Memory overcommitting (was Re: http://www.redhat.com/redhat/)

Brett Hollon (bhollon@mhaao.inhouse.compuserve.com)
Wed, 19 Feb 1997 14:43:18 -0500


Ted,

I can see a very serious problem with this. Just how can you tell
the difference between a hardware failure, buffer overrun, ignored
return value from malloc, (any other of a number of ways you can
generate a seg fault through programming errors), and bumping into
one of these over-committed memory areas?

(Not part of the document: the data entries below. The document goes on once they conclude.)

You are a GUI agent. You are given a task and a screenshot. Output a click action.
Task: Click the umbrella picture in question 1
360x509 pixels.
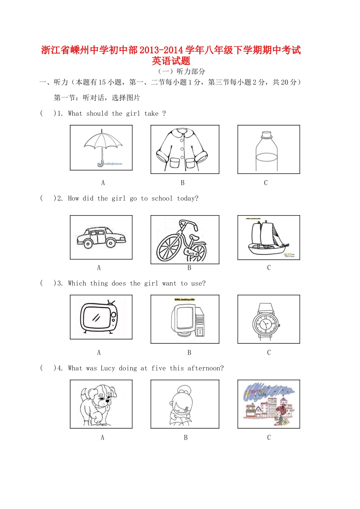(x=102, y=146)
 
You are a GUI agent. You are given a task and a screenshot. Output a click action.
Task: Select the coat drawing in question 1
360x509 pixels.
(x=182, y=149)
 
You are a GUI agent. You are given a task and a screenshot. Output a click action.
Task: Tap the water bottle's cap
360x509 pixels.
(x=266, y=135)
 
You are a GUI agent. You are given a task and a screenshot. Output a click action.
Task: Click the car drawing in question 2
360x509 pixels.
(x=101, y=238)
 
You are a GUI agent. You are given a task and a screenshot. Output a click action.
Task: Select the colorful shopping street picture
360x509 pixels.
(x=269, y=404)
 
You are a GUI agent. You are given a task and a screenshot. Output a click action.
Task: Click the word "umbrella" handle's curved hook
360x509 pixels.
(x=100, y=164)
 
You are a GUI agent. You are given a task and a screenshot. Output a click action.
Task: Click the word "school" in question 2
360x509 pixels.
(x=162, y=198)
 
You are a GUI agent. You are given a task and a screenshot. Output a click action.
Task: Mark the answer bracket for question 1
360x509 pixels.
(x=47, y=113)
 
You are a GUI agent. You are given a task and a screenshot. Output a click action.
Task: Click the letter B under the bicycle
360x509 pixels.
(x=189, y=268)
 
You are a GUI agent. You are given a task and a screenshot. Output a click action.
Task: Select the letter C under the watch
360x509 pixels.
(x=269, y=353)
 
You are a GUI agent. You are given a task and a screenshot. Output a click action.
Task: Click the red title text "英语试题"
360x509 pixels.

It would seem prudent to at least track the amount of virtual memory
that has been committed and not allow that figure to exceed the amount
available (say the sum of the phys ram and swap space). In fact, I
thought this is what was being done.

BSD does something similar to this (though not all that well) in that
all memory allocations have their swap space allocated at request time.
Any request for which swap space cannot be assigned is failed. This
is efficient speed-wise, but very inneficient in terms of resources,
as it does not allow for a system with less swap space than RAM to use
all of it's RAM.

It would seem to me to be fairly simple and inexpensive to simply keep
track of the current total commitment for each process, and a sum for
the system, and fail any allocation that pushes the system into an
overcommited state. This is not foolproof of course, eg if swap space
is removed from the system, then you could end up overcommitted, but
it seems to me that we would want a system that is running out of virtual
memory to fail gracefully, by failing allocation requests, rather than
having it fail in some other fashion, say by getting seg faults in
processes that are accessing memory that has been allocated to them.

thanks,
Brett

>Date: Tue, 18 Feb 1997 23:17:29 -0500
>From: "Theodore Y. Ts'o" <tytso@MIT.EDU>

> Date: Tue, 18 Feb 1997 14:27:44 -0700 (MST)
> From: Jody Matsushima <matsushj@unidata.ucar.edu>
>
> > We are trying to do some software development on our machine
> > that runs RedHat Linux (Intel - Pentium). One of the
> > developers has asked me if there is any kind of fix for a
> > problem with malloc. The problem seems to be that when you
> > use the malloc command, you can allocate memory that is not
> > available to allocate. Has anybody else reported this? If
> > you need more information, I can get it to you.

>This is not a bug; it's a feature. Linux does not do hard allocation of
>memory, because its not efficient. A very large amount of memory could
>potentially be used is in fact never used. For example, when a process
>fork()s, the data pages are not copied right away, but marked
>copy-on-write, and only copied when they are modified. If they are
>never modified, the extra data page is never needed. If however Linux
>were to guarantee that every single memory access was always guaranteed
>to succeed, it would have to reserve room for all of those data pages,
>even if 99.99999% of the cases they would never be used.

>In general, this is very, very, very rarely a problem. It would perhaps
>useful for you to comment on *why* you think this is a problem. What is
>it specifically that you are trying to do?